There’d be no need for a separate cadence sensor thanks to your watch’s GPS, which would help you keep pace with the pack remotely. With Bluetooth headphones connected to your tracker (forget the phone), you could chat with your friends in real time during a long run, or take part in a HIIT together with audio alerts. You could even get Peloton-style real-time coaching from a professional instructor anywhere in the world.

Woman with fitness tracker

Tomorrow's fitness tracker could provide full, interactive support for a much wider variety of workouts

More activities

Most fitness trackers are mainly designed with cardio in mind – swimming, running, cycling and walking being the order of the day – why stop there?
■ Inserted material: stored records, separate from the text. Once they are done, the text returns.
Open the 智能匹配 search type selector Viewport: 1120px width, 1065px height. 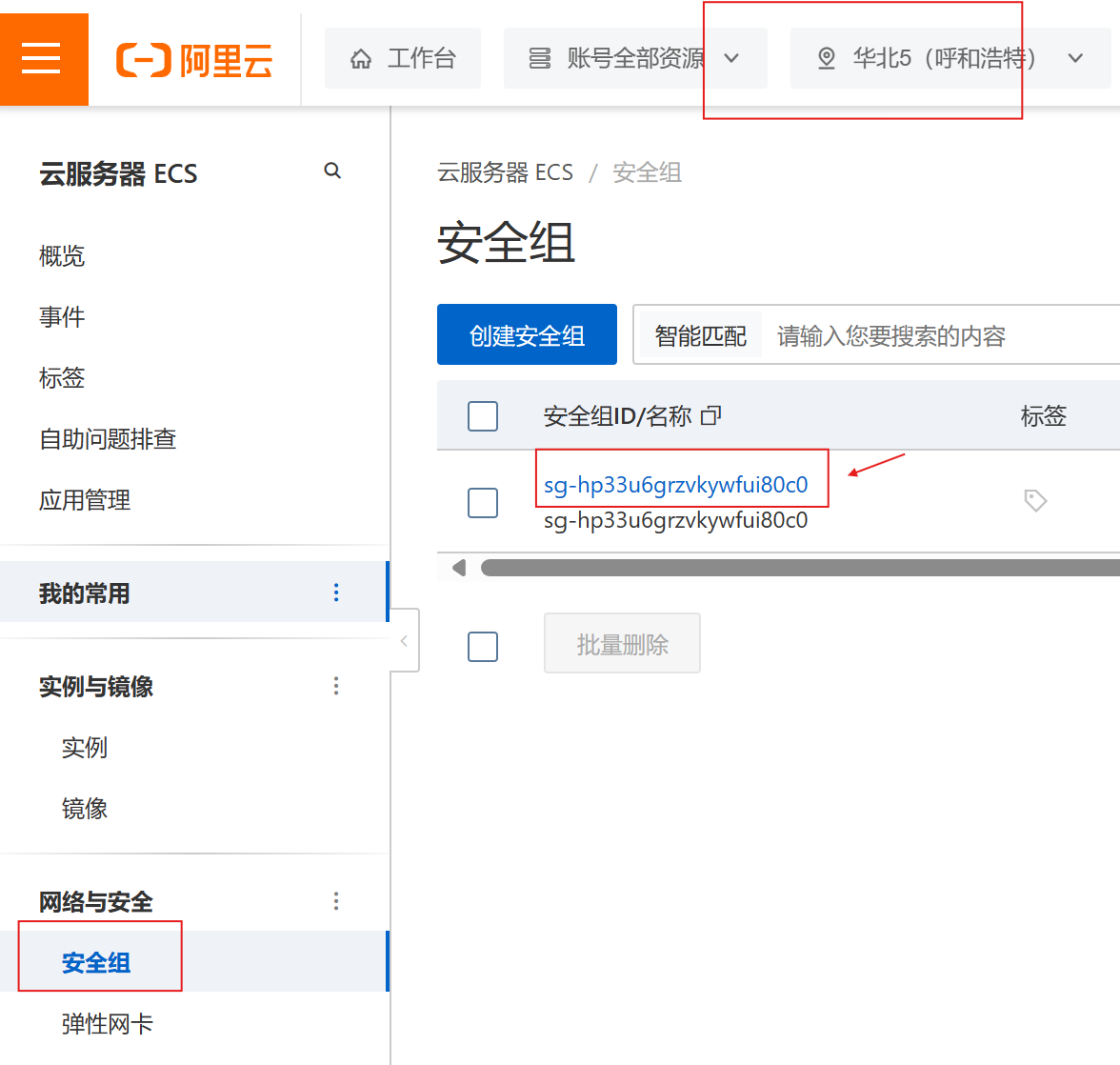pos(700,336)
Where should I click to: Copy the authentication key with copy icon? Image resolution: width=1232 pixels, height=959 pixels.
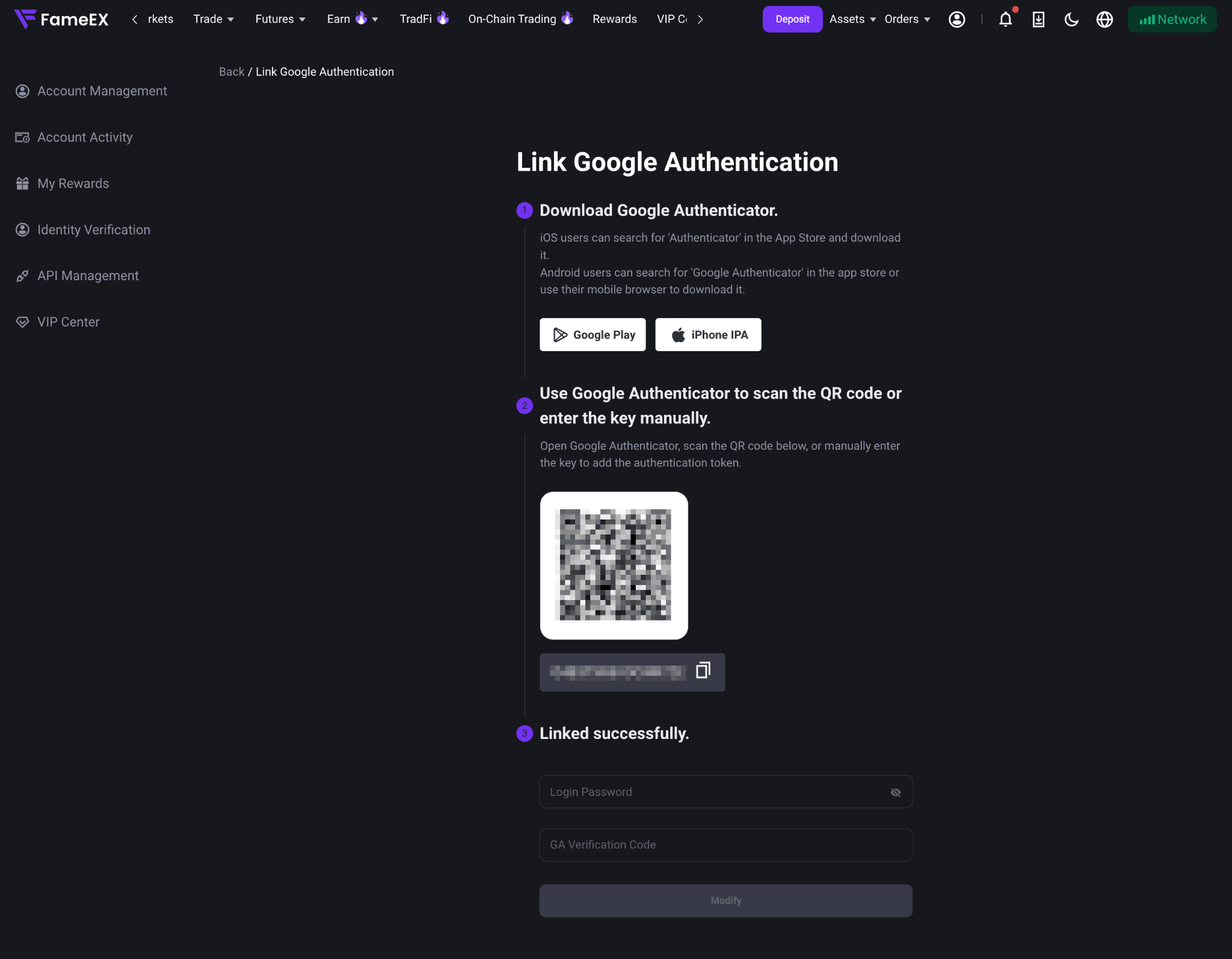(x=703, y=670)
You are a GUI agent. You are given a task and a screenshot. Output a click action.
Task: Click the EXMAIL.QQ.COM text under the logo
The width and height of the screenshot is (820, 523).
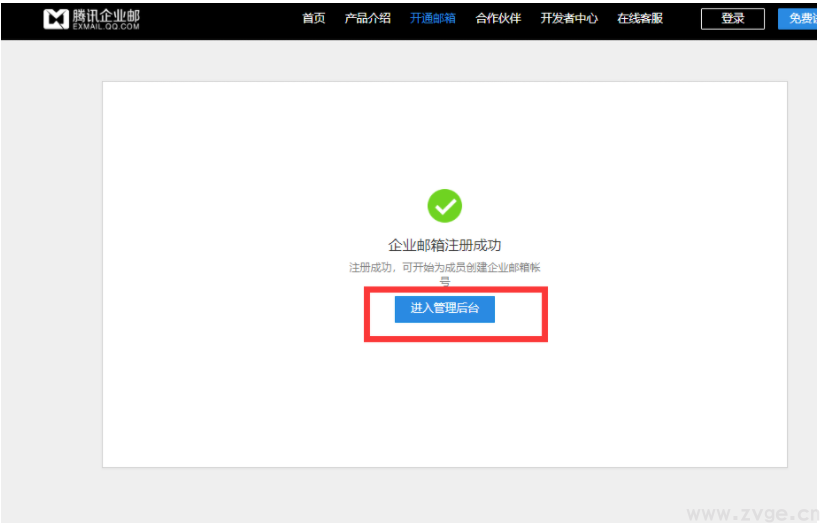(104, 29)
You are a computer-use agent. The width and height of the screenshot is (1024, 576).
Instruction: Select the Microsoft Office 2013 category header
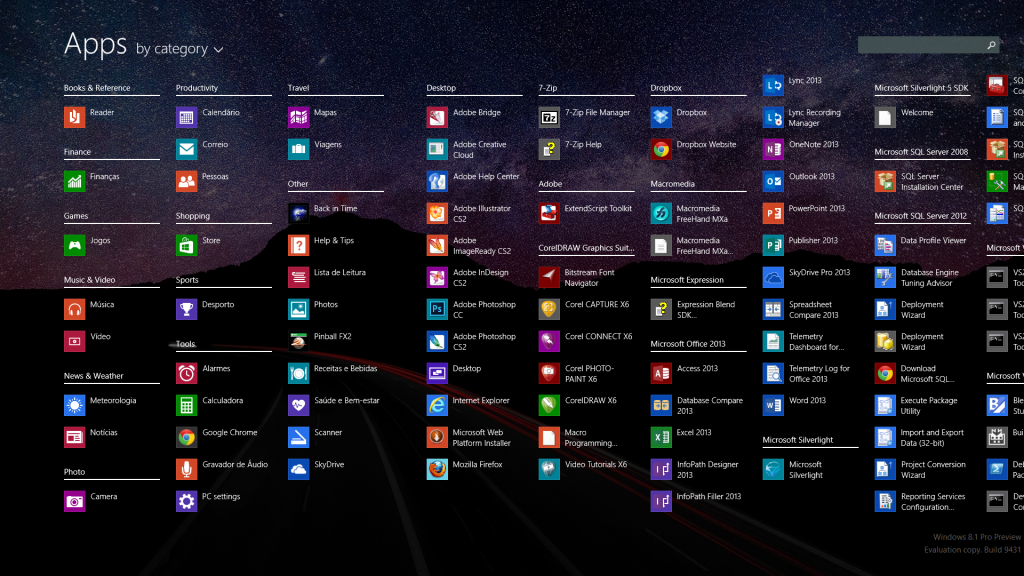click(688, 344)
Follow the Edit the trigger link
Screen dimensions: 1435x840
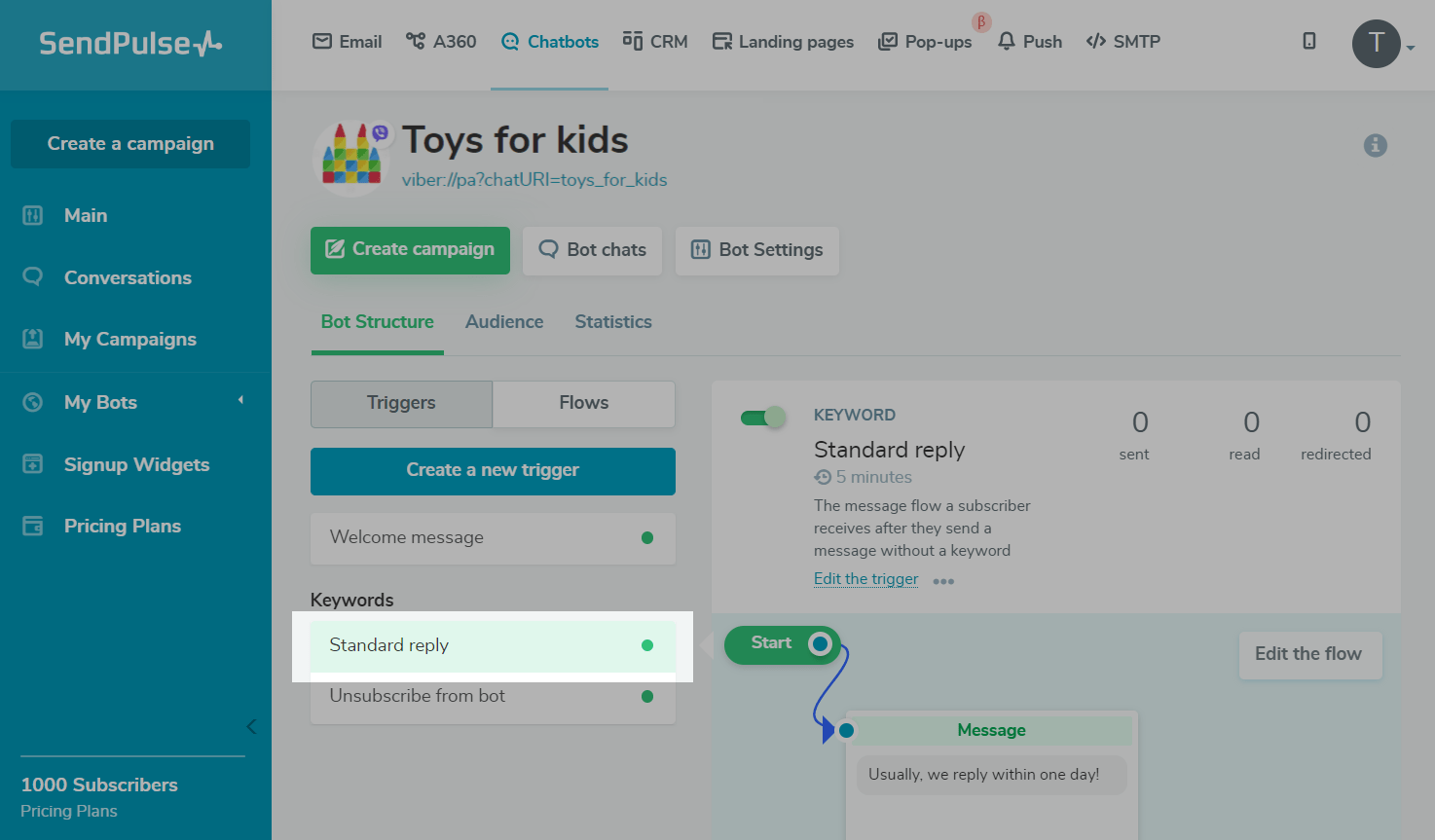pos(865,578)
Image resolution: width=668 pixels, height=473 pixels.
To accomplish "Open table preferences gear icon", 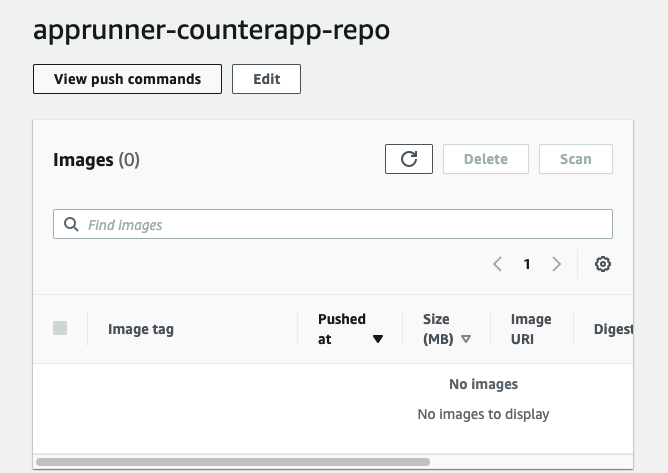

If your new tracker came with a set of sensors similar to those used by Yoganotch, it could provide interactive classes for not just yoga, but activities like dance and pilates through your headphones, giving you instructions and correcting you if your posture is less than perfect. And what about getting live guidance when using your connected smart dumbbells?

An HD camera

The camera apps on smartwatches like the Apple Watch function as remote controls for your phone, and although some smartwatches with their own built-in cameras do exist, we've yet to see an activity band with a built-in snapper. It looks like that will soon change though, and Fitbit even seems to be preparing a kid's fitness tracker capable of making video calls, but why should they get all the fun?

A fitness tracker with a built-in HD camera (or even 4K if you want to dream big) would not only let you join Zoom chats from your wrist, it would also help show off your most picturesque runs and rides on Strava. Just hold up your hand and capture the scene in its fully glory, or stream live video to your platform of choice. That wrap-around screen mentioned earlier could double as a handy viewfinder so you aren’t shooting blind.

There would be no need to store the resulting snaps or footage locally – the data could be sent off to a cloud server instantly (or just cached temporarily if you’re out of 5G range) then deleted to conserve internal storage.